Dataset items:
════════════════════
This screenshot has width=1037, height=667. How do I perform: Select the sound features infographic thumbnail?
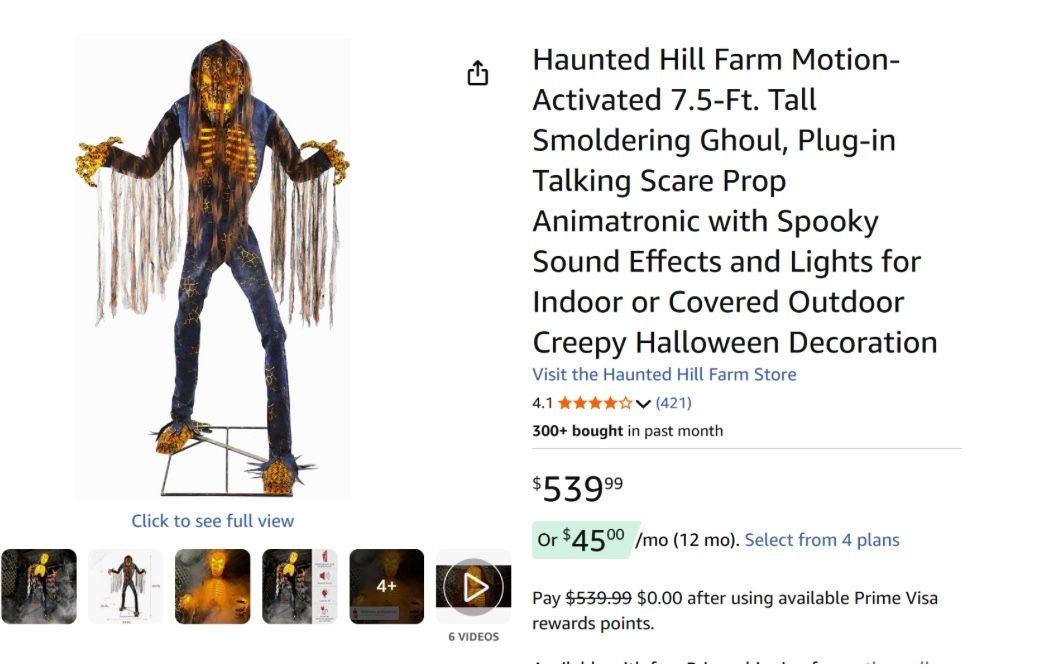(x=300, y=588)
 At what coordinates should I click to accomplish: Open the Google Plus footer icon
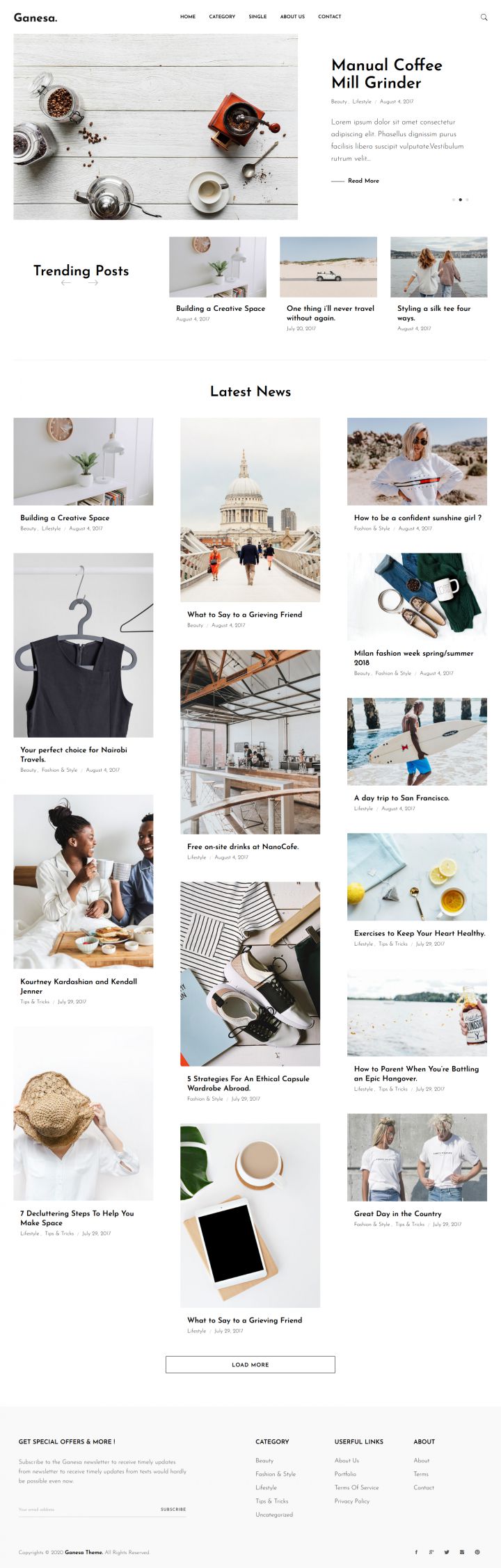tap(431, 1552)
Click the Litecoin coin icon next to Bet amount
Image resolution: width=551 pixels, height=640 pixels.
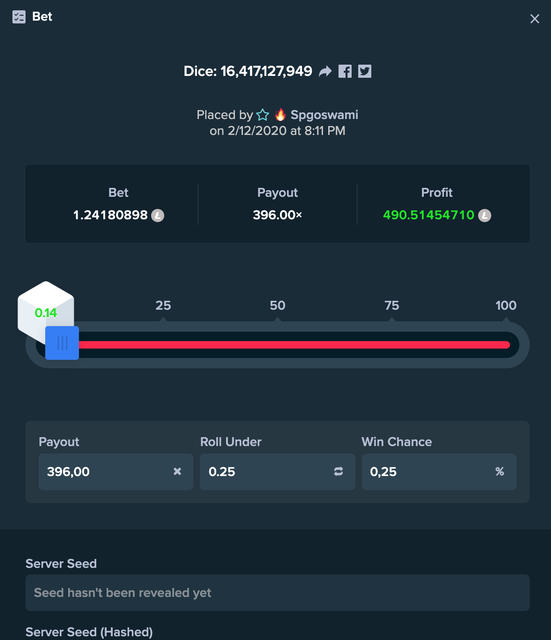pos(158,215)
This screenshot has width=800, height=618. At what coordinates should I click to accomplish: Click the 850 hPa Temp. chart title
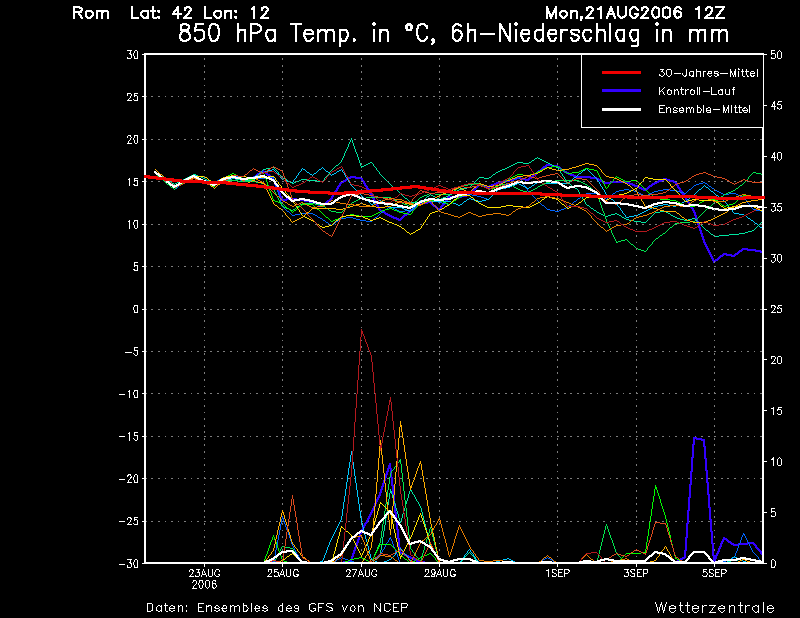coord(453,34)
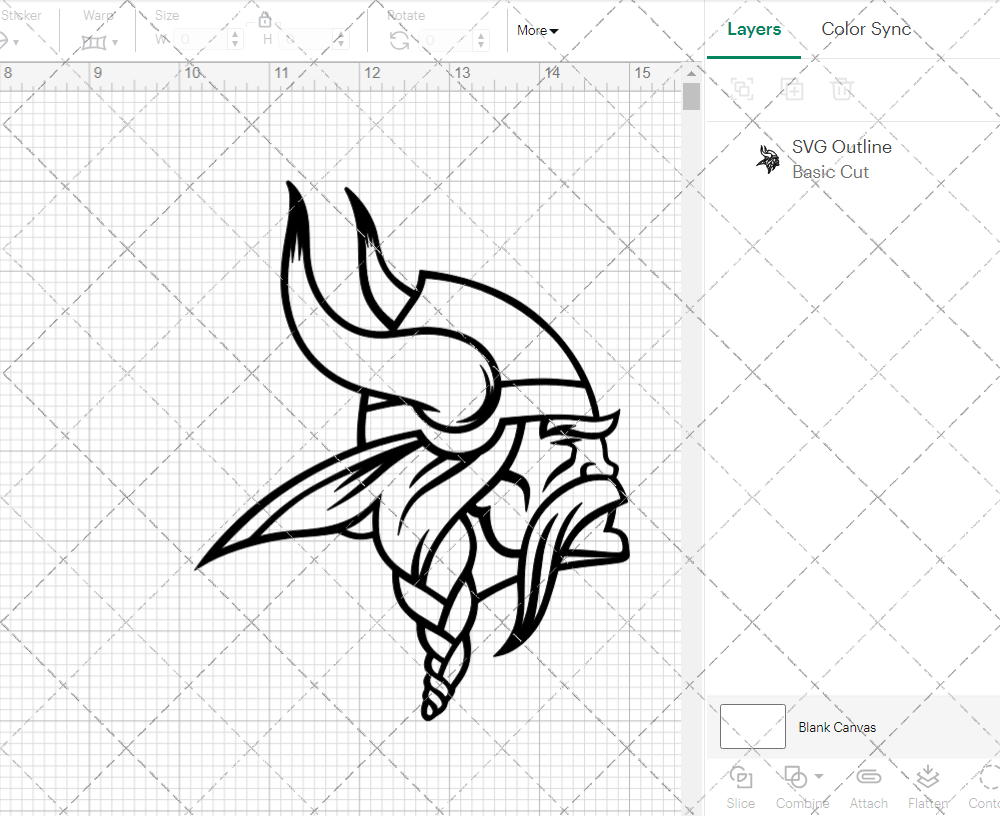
════════════════════
--- Task ---
What you set down should be exactly the lines from the line containing "Click the Litecoin" to the last line of the entries above, both included, with no pictures.

--- Solution for this task ---
Click the Litecoin coin icon next to Bet amount
Image resolution: width=551 pixels, height=640 pixels.
pos(158,215)
This screenshot has width=800, height=618. At what coordinates should I click to accomplish: Click the 850 hPa Temp. chart title
coord(453,34)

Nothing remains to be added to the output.